Was die Entscheidungen des BGH speziell für das besondere elektronische Anwaltspostfach (beA) bedeutet, erläutert die BRAK: hier sei an die „passive Nutzungspflicht” gem. § 31a BRAO erinnert. Bei einer Einzelkanzlei ohne Kanzleipersonal müssen demnach allgemeine Vorkehrungen dazu getroffen werden, dass ein zur Vertretung bereiter Kollege im Fall einer unvorhersehbaren Erkrankung eingehende Nachrichten überprüfen und erste Maßnahmen wie z.B. die Beantragung einer Fristverlängerung beantragen können muss.

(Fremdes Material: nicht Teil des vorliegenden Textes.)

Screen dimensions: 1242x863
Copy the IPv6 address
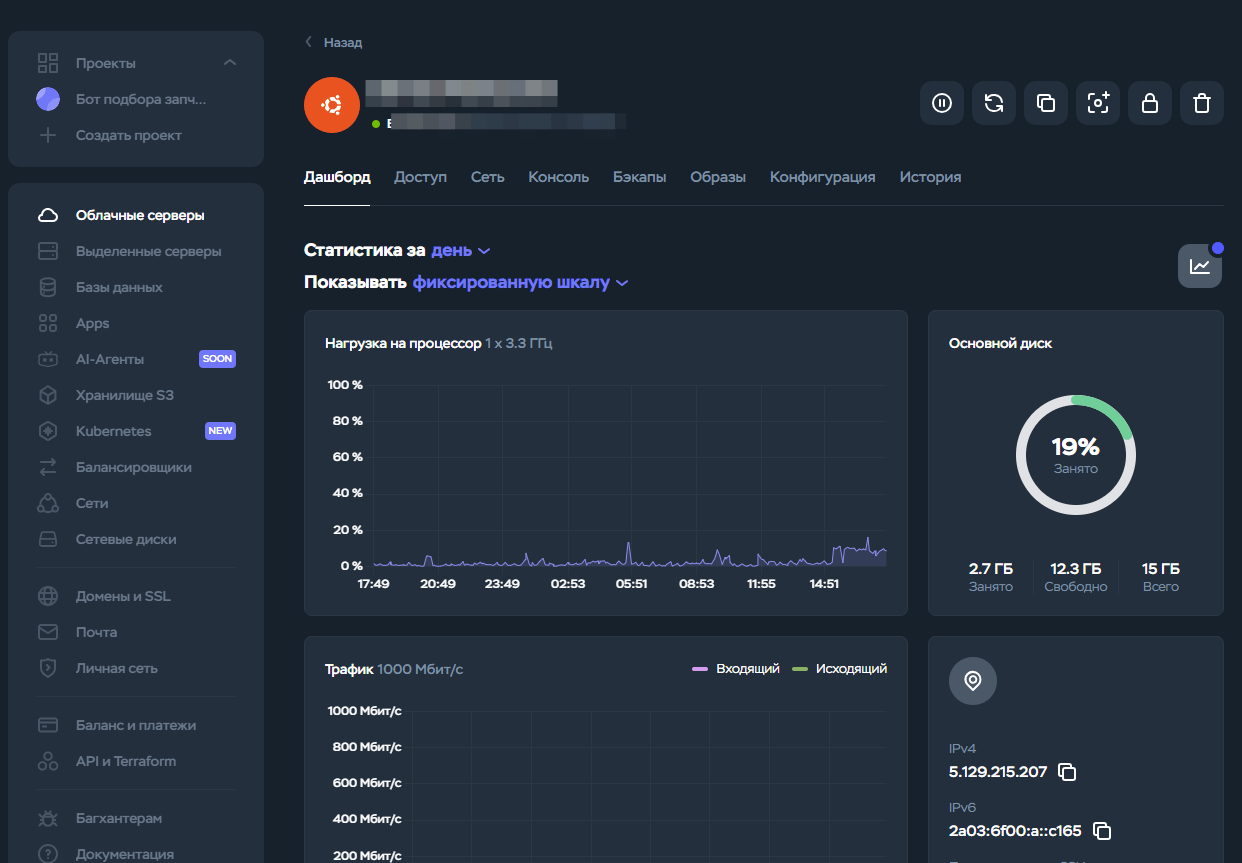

Dazu könnte bei der zuständigen Rechtsanwaltskammer ein Jahresvertreter bestellt werden. Dieser werde dann in das bundesweite amtliche Anwaltsverzeichnis eingetragen und erhalte automatisch das Basisrecht, die Nachrichtenübersicht innerhalb des beA des Erkrankten anzusehen. Das bedeute, dass er zumindest prüfen könne, ob und von wem eine Nachricht eingegangen sei. Allerdings könne er weder den Betreff lesen noch die Nachricht öffnen. Dazu müssten ihm zuvor weitere Rechte eingeräumt worden sein. Seien dagegen Kanzleikollegen oder Kanzleipersonal vorhanden, könnte man diesen bereits beizeiten Zugriff auf das eigene Postfach gewähren, damit sie jederzeit reagieren könnten, falls man unvorhergesehen erkrankt.